Bug #4212 » XMLtoCSV.xslt

Transformation - Juan Lopez, 2019-05-10 12:35

 
<?xml version="1.0" encoding="UTF-8"?>
<!--
XSLT development allows to create CSV file Following RFC 4180

Definition of the CSV Format

While there are various specifications and implementations for the
CSV format (for ex. [4], [5], [6] and [7]), there is no formal
specification in existence, which allows for a wide variety of
interpretations of CSV files.

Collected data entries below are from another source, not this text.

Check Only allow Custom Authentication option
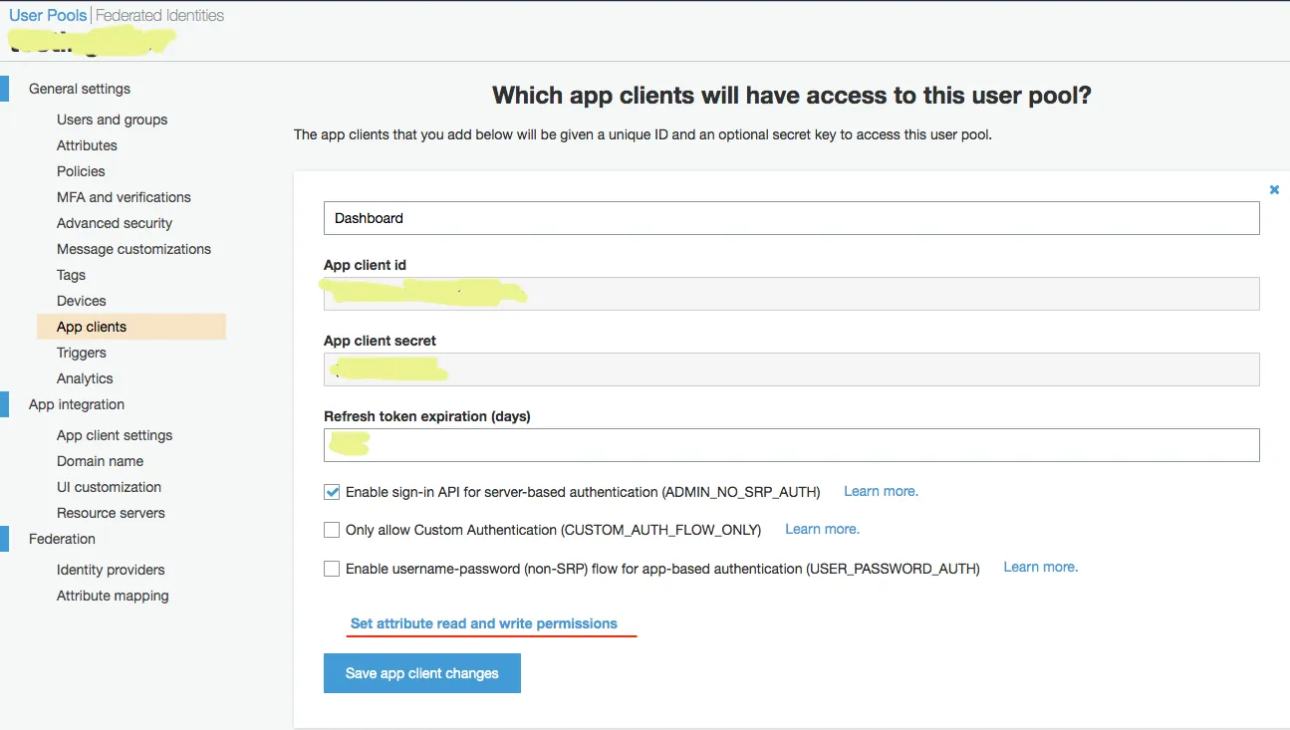Image resolution: width=1290 pixels, height=730 pixels. (332, 530)
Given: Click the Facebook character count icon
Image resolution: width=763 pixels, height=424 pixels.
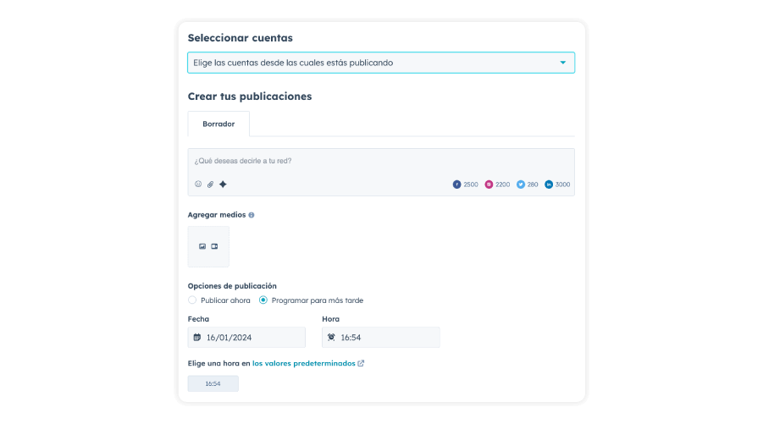Looking at the screenshot, I should tap(457, 184).
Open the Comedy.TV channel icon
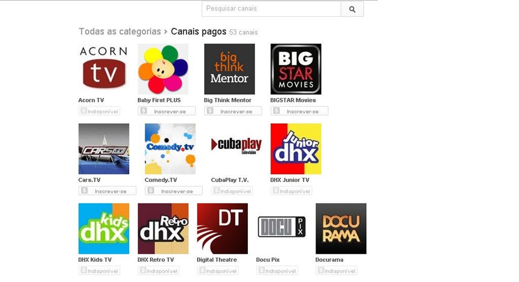The height and width of the screenshot is (282, 519). coord(170,149)
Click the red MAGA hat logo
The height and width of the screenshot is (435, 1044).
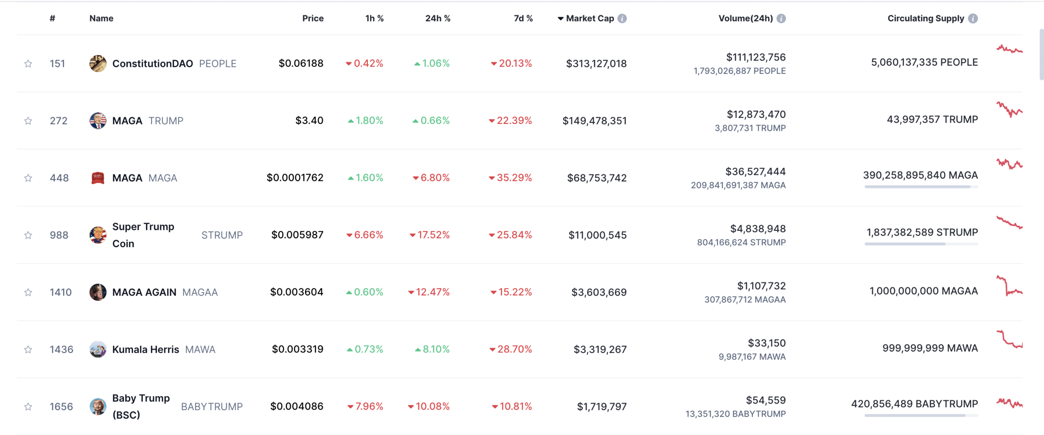click(97, 178)
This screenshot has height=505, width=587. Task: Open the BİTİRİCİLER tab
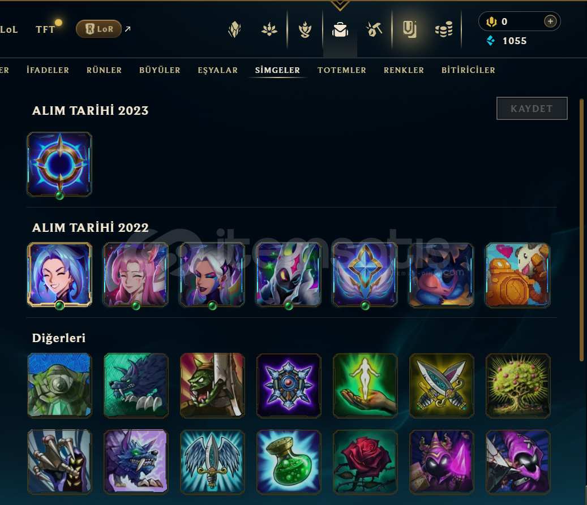click(468, 70)
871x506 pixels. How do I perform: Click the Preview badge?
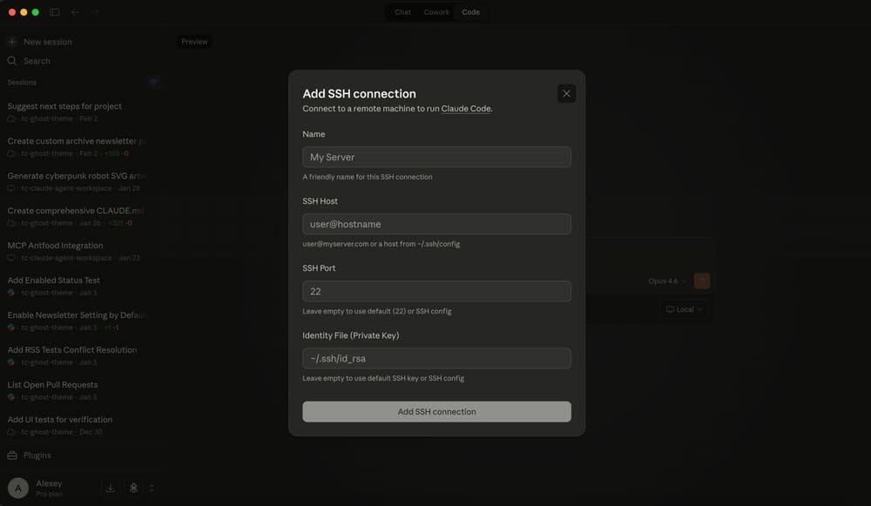tap(194, 41)
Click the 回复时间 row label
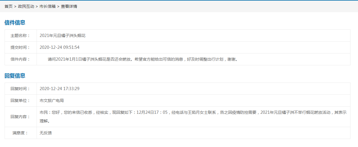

This section documents the format that
seems to be followed by most implementations:

1. Each record is located on a separate line, delimited by a line
break (CRLF). For example:

aaa,bbb,ccc CRLF
zzz,yyy,xxx CRLF

2. The last record in the file may or may not have an ending line
break. For example:

aaa,bbb,ccc CRLF
zzz,yyy,xxx

3. There maybe an optional header line appearing as the first line
of the file with the same format as normal record lines. This
header will contain names corresponding to the fields in the file
and should contain the same number of fields as the records in
the rest of the file (the presence or absence of the header line
should be indicated via the optional "header" parameter of this
MIME type). For example:

field_name,field_name,field_name CRLF
aaa,bbb,ccc CRLF
zzz,yyy,xxx CRLF

4. Within the header and each record, there may be one or more
fields, separated by commas. Each line should contain the same
number of fields throughout the file. Spaces are considered part
of a field and should not be ignored. The last field in the
record must not be followed by a comma. For example:

aaa,bbb,ccc

5. Each field may or may not be enclosed in double quotes (however
some programs, such as Microsoft Excel, do not use double quotes
at all). If fields are not enclosed with double quotes, then
double quotes may not appear inside the fields. For example:

"aaa","bbb","ccc" CRLF
zzz,yyy,xxx

6. Fields containing line breaks (CRLF), double quotes, and commas
should be enclosed in double-quotes. For example:

"aaa","b CRLF
bb","ccc" CRLF
zzz,yyy,xxx

7. If double-quotes are used to enclose fields, then a double-quote
appearing inside a field must be escaped by preceding it with
another double quote. For example:

"aaa","b""bb","ccc"

Enhance features:

Parameter sep : Provide a separator between fields, by default we have case semicolon . Other regions around the world use comma
Parameter line1 : Allows to create header in first line with value "Y". By default header appears
Parameter forceq : It is possible to force double quotes for header and rows with value "Y". By default feature is not available

Variable maxlength: Max length and length by default when it is not defined.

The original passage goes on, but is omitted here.